- WHAT THE TASK REQUIRES: Rewrite the items below with every "heading" changed to "title" and nothing else altered.

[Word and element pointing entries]
########
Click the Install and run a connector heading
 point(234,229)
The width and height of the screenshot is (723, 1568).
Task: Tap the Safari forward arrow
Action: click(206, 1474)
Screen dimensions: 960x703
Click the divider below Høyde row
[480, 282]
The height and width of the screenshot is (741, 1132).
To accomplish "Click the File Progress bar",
########
- PROBLEM SOLUTION:
Click the Install and run a connector title
 point(234,229)
The width and height of the screenshot is (723, 1568).
Task: Tap the Safari forward arrow
Action: click(206, 1474)
Screen dimensions: 960x703
Click the divider below Høyde row
[480, 282]
The height and width of the screenshot is (741, 1132).
To accomplish "Click the File Progress bar",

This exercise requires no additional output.